**YOUR OBJECTIVE**
Would you return the full listing exactly, with nothing altered?
(DATA FOR THIS TASK Opens)
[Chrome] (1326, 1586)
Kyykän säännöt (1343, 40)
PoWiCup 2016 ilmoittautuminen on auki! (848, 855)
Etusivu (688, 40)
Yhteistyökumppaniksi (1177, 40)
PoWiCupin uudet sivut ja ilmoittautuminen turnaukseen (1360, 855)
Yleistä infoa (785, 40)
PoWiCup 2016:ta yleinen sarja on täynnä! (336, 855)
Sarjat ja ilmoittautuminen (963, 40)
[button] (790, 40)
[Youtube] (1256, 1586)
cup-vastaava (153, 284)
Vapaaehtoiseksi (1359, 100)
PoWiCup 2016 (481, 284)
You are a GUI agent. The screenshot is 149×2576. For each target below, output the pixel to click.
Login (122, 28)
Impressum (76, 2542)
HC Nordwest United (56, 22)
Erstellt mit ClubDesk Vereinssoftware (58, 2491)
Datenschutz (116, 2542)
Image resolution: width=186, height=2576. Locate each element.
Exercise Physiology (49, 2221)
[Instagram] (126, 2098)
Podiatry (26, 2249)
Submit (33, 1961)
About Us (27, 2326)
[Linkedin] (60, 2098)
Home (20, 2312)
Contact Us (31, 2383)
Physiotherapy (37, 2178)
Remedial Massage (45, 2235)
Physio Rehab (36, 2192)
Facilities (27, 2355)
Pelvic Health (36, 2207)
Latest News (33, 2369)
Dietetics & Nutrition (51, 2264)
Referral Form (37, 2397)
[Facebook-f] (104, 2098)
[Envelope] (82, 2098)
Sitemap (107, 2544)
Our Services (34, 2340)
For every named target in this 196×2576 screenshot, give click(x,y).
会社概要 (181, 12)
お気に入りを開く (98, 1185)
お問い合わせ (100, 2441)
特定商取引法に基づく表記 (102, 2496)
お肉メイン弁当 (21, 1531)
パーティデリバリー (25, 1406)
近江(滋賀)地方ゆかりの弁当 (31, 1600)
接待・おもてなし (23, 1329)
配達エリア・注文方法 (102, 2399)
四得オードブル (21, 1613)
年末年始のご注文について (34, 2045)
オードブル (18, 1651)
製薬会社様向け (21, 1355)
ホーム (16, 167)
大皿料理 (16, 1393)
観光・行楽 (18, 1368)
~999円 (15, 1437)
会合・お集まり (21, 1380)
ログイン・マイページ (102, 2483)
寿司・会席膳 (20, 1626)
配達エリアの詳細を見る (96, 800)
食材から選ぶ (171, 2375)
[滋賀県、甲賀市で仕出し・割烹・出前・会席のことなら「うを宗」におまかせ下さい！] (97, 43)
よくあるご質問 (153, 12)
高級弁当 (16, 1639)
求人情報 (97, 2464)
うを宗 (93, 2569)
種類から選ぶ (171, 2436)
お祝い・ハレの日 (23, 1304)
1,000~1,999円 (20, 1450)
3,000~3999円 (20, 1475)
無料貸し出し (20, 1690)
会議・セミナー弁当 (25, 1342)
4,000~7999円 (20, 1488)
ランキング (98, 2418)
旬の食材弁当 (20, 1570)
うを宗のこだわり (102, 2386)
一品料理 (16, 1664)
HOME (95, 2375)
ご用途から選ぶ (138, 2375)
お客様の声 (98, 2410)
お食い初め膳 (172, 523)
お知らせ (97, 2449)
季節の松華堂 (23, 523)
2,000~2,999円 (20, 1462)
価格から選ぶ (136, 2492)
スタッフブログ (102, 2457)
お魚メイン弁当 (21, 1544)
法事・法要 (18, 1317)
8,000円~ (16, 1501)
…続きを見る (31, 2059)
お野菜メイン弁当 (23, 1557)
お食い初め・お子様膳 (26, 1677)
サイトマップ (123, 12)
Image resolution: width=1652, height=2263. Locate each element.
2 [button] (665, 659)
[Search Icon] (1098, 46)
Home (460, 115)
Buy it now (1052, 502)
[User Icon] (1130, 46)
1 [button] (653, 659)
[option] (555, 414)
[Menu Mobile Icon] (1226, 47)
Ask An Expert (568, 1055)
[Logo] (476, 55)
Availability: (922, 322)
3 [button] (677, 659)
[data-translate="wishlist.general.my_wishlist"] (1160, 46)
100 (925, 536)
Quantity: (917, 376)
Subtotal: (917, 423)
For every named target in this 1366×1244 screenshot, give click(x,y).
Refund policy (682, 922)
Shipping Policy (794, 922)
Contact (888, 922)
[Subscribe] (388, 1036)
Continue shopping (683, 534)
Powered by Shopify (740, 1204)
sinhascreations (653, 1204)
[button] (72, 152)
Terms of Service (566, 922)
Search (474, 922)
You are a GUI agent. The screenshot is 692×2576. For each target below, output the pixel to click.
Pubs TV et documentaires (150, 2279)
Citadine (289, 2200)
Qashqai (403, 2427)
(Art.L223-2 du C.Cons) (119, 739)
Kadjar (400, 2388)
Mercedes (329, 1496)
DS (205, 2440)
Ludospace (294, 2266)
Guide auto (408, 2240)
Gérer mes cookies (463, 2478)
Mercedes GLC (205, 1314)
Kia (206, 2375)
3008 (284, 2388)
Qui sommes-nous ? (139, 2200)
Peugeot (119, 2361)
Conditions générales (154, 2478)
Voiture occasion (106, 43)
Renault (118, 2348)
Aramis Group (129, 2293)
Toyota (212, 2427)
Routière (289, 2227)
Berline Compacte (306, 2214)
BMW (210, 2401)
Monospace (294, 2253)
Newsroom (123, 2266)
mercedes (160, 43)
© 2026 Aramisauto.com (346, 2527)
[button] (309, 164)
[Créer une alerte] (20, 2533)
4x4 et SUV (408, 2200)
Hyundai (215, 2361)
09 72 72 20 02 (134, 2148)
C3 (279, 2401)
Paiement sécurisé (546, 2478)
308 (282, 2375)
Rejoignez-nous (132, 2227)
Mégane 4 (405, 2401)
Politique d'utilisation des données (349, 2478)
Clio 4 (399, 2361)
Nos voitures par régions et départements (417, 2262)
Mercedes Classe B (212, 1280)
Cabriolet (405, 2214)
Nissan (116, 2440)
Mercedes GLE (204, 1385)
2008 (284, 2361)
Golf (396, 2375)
(DATA FOR THIS TASK Closes)
**WRITTEN SOLUTION**
[Chrome] (1326, 1586)
Kyykän säännöt (1343, 40)
PoWiCup 2016 ilmoittautuminen on auki! (848, 855)
Etusivu (688, 40)
Yhteistyökumppaniksi (1177, 40)
PoWiCupin uudet sivut ja ilmoittautuminen turnaukseen (1360, 855)
Yleistä infoa (785, 40)
PoWiCup 2016:ta yleinen sarja on täynnä! (336, 855)
Sarjat ja ilmoittautuminen (963, 40)
[button] (790, 40)
[Youtube] (1256, 1586)
cup-vastaava (153, 284)
Vapaaehtoiseksi (1359, 100)
PoWiCup 2016 (481, 284)
You are a GUI agent. The screenshot is 149×2576. For each target below, output the pixel to click.
Login (122, 28)
Impressum (76, 2542)
HC Nordwest United (56, 22)
Erstellt mit ClubDesk Vereinssoftware (58, 2491)
Datenschutz (116, 2542)
Image resolution: width=186, height=2576. Locate each element.
Exercise Physiology (49, 2221)
[Instagram] (126, 2098)
Podiatry (26, 2249)
Submit (33, 1961)
About Us (27, 2326)
[Linkedin] (60, 2098)
Home (20, 2312)
Contact Us (31, 2383)
Physiotherapy (37, 2178)
Remedial Massage (45, 2235)
Physio Rehab (36, 2192)
Facilities (27, 2355)
Pelvic Health (36, 2207)
Latest News (33, 2369)
Dietetics & Nutrition (51, 2264)
Referral Form (37, 2397)
[Facebook-f] (104, 2098)
[Envelope] (82, 2098)
Sitemap (107, 2544)
Our Services (34, 2340)
For every named target in this 196×2576 screenshot, give click(x,y).
会社概要 (181, 12)
お気に入りを開く (98, 1185)
お問い合わせ (100, 2441)
特定商取引法に基づく表記 (102, 2496)
お肉メイン弁当 (21, 1531)
パーティデリバリー (25, 1406)
近江(滋賀)地方ゆかりの弁当 (31, 1600)
接待・おもてなし (23, 1329)
配達エリア・注文方法 (102, 2399)
四得オードブル (21, 1613)
年末年始のご注文について (34, 2045)
オードブル (18, 1651)
製薬会社様向け (21, 1355)
ホーム (16, 167)
大皿料理 (16, 1393)
観光・行楽 (18, 1368)
~999円 (15, 1437)
会合・お集まり (21, 1380)
ログイン・マイページ (102, 2483)
寿司・会席膳 (20, 1626)
配達エリアの詳細を見る (96, 800)
食材から選ぶ (171, 2375)
[滋賀県、甲賀市で仕出し・割烹・出前・会席のことなら「うを宗」におまかせ下さい！] (97, 43)
よくあるご質問 (153, 12)
高級弁当 (16, 1639)
求人情報 (97, 2464)
うを宗 (93, 2569)
種類から選ぶ (171, 2436)
お祝い・ハレの日 (23, 1304)
1,000~1,999円 (20, 1450)
3,000~3999円 (20, 1475)
無料貸し出し (20, 1690)
会議・セミナー弁当 (25, 1342)
4,000~7999円 (20, 1488)
ランキング (98, 2418)
旬の食材弁当 (20, 1570)
うを宗のこだわり (102, 2386)
一品料理 (16, 1664)
HOME (95, 2375)
ご用途から選ぶ (138, 2375)
お客様の声 (98, 2410)
お食い初め膳 (172, 523)
お知らせ (97, 2449)
季節の松華堂 (23, 523)
2,000~2,999円 (20, 1462)
価格から選ぶ (136, 2492)
スタッフブログ (102, 2457)
お魚メイン弁当 (21, 1544)
法事・法要 (18, 1317)
8,000円~ (16, 1501)
…続きを見る (31, 2059)
お野菜メイン弁当 (23, 1557)
お食い初め・お子様膳 (26, 1677)
サイトマップ (123, 12)
Image resolution: width=1652, height=2263. Locate each element.
2 [button] (665, 659)
[Search Icon] (1098, 46)
Home (460, 115)
Buy it now (1052, 502)
[User Icon] (1130, 46)
1 [button] (653, 659)
[option] (555, 414)
[Menu Mobile Icon] (1226, 47)
Ask An Expert (568, 1055)
[Logo] (476, 55)
Availability: (922, 322)
3 [button] (677, 659)
[data-translate="wishlist.general.my_wishlist"] (1160, 46)
100 (925, 536)
Quantity: (917, 376)
Subtotal: (917, 423)
For every named target in this 1366×1244 screenshot, give click(x,y).
Refund policy (682, 922)
Shipping Policy (794, 922)
Contact (888, 922)
[Subscribe] (388, 1036)
Continue shopping (683, 534)
Powered by Shopify (740, 1204)
sinhascreations (653, 1204)
[button] (72, 152)
Terms of Service (566, 922)
Search (474, 922)
You are a GUI agent. The screenshot is 692×2576. For each target below, output the pixel to click.
Pubs TV et documentaires (150, 2279)
Citadine (289, 2200)
Qashqai (403, 2427)
(Art.L223-2 du C.Cons) (119, 739)
Kadjar (400, 2388)
Mercedes (329, 1496)
DS (205, 2440)
Ludospace (294, 2266)
Guide auto (408, 2240)
Gérer mes cookies (463, 2478)
Mercedes GLC (205, 1314)
Kia (206, 2375)
3008 (284, 2388)
Qui sommes-nous ? (139, 2200)
Peugeot (119, 2361)
Conditions générales (154, 2478)
Voiture occasion (106, 43)
Renault (118, 2348)
Aramis Group (129, 2293)
Toyota (212, 2427)
Routière (289, 2227)
Berline Compacte (306, 2214)
BMW (210, 2401)
Monospace (294, 2253)
Newsroom (123, 2266)
mercedes (160, 43)
© 2026 Aramisauto.com (346, 2527)
[button] (309, 164)
[Créer une alerte] (20, 2533)
4x4 et SUV (408, 2200)
Hyundai (215, 2361)
09 72 72 20 02 (134, 2148)
C3 (279, 2401)
Paiement sécurisé (546, 2478)
308 (282, 2375)
Rejoignez-nous (132, 2227)
Mégane 4 (405, 2401)
Politique d'utilisation des données (349, 2478)
Clio 4 (399, 2361)
Nos voitures par régions et départements (417, 2262)
Mercedes Classe B (212, 1280)
Cabriolet (405, 2214)
Nissan (116, 2440)
Mercedes GLE (204, 1385)
2008 (284, 2361)
Golf (396, 2375)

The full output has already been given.